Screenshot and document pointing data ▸
* START *
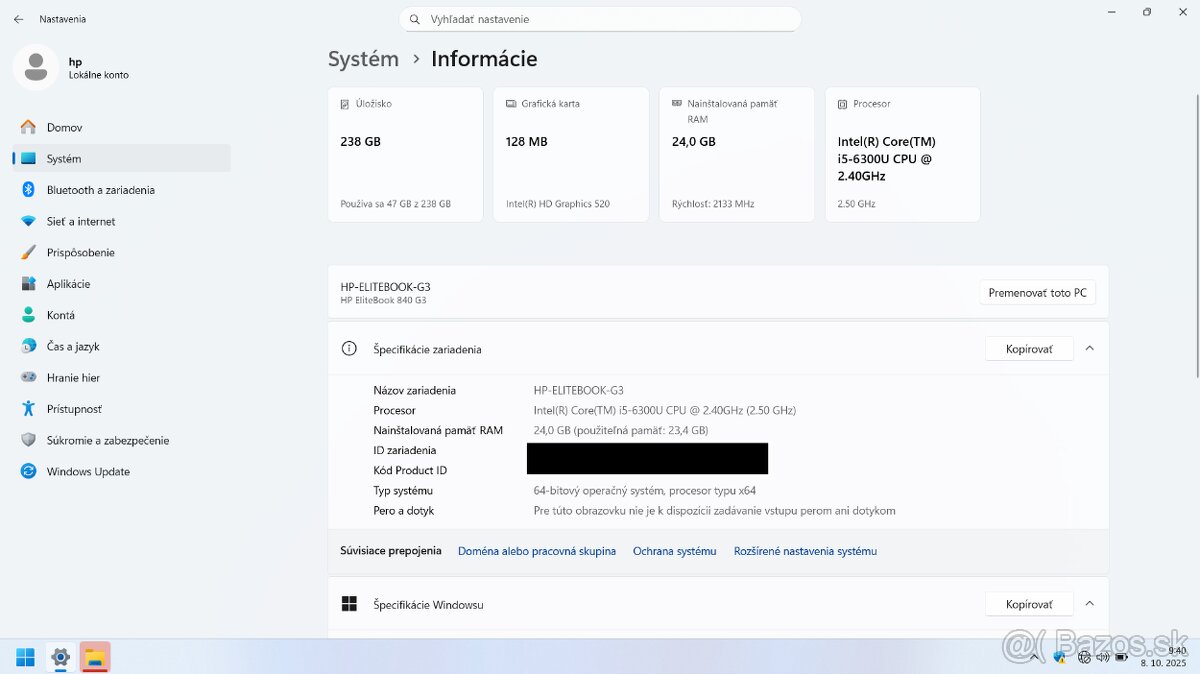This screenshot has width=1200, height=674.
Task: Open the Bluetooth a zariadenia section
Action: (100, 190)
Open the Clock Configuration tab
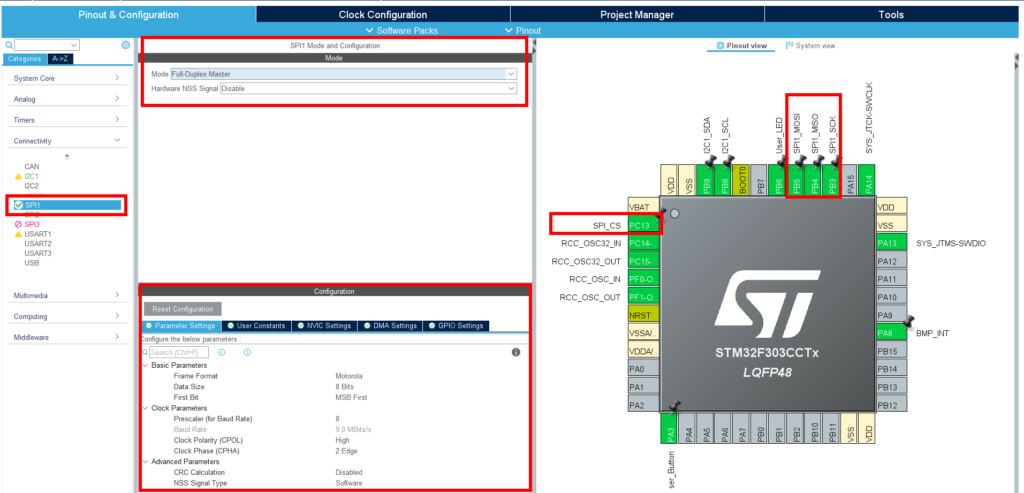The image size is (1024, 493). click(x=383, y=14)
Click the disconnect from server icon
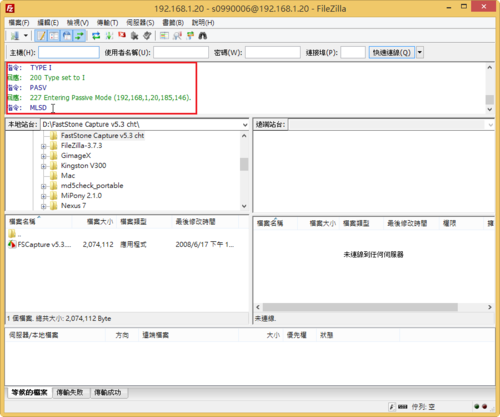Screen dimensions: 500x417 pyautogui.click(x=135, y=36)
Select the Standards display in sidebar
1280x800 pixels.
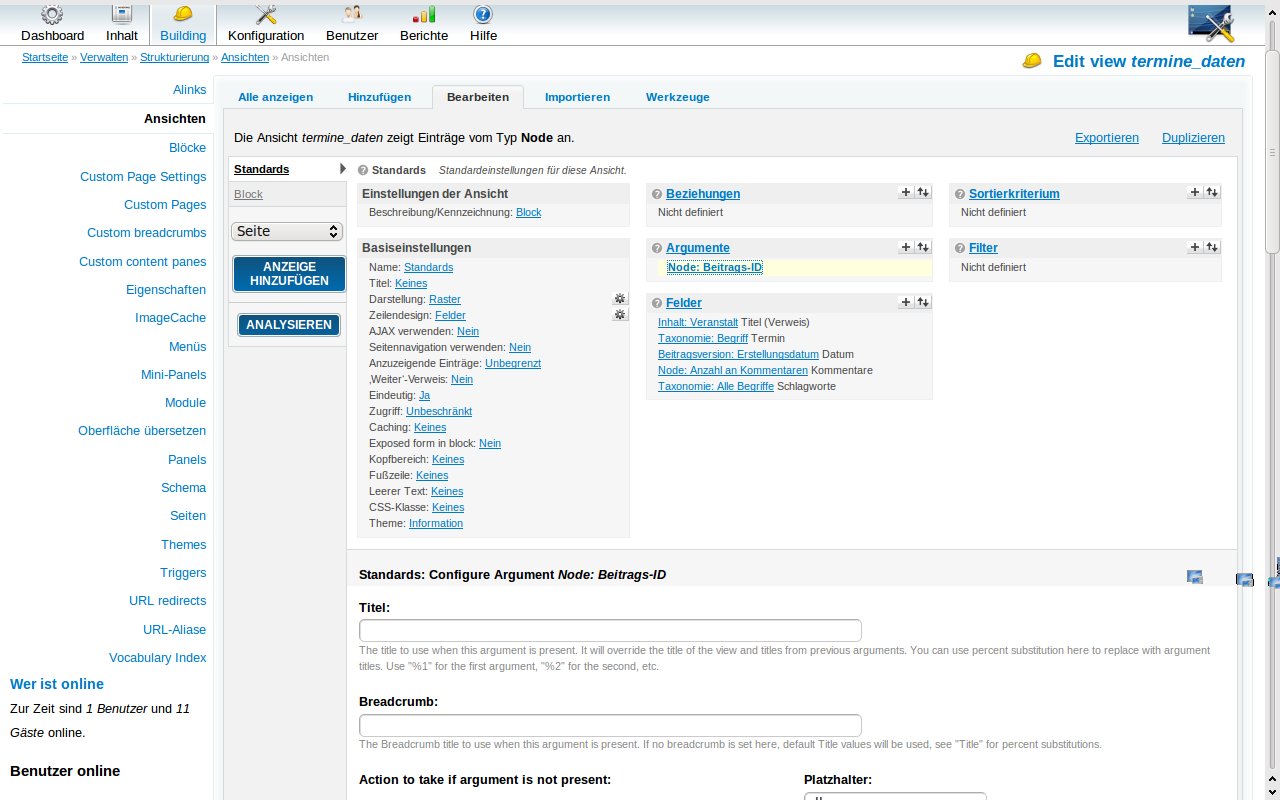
* END *
Directive ▸ Copy out every line of the data above verbatim, omitting the pictures.

Task solution ▸
This screenshot has width=1200, height=674.
Task: Open the Bluetooth a zariadenia section
Action: (100, 190)
Open the Clock Configuration tab
The image size is (1024, 493). click(x=383, y=14)
Click the disconnect from server icon
Screen dimensions: 500x417 pyautogui.click(x=135, y=36)
Select the Standards display in sidebar
1280x800 pixels.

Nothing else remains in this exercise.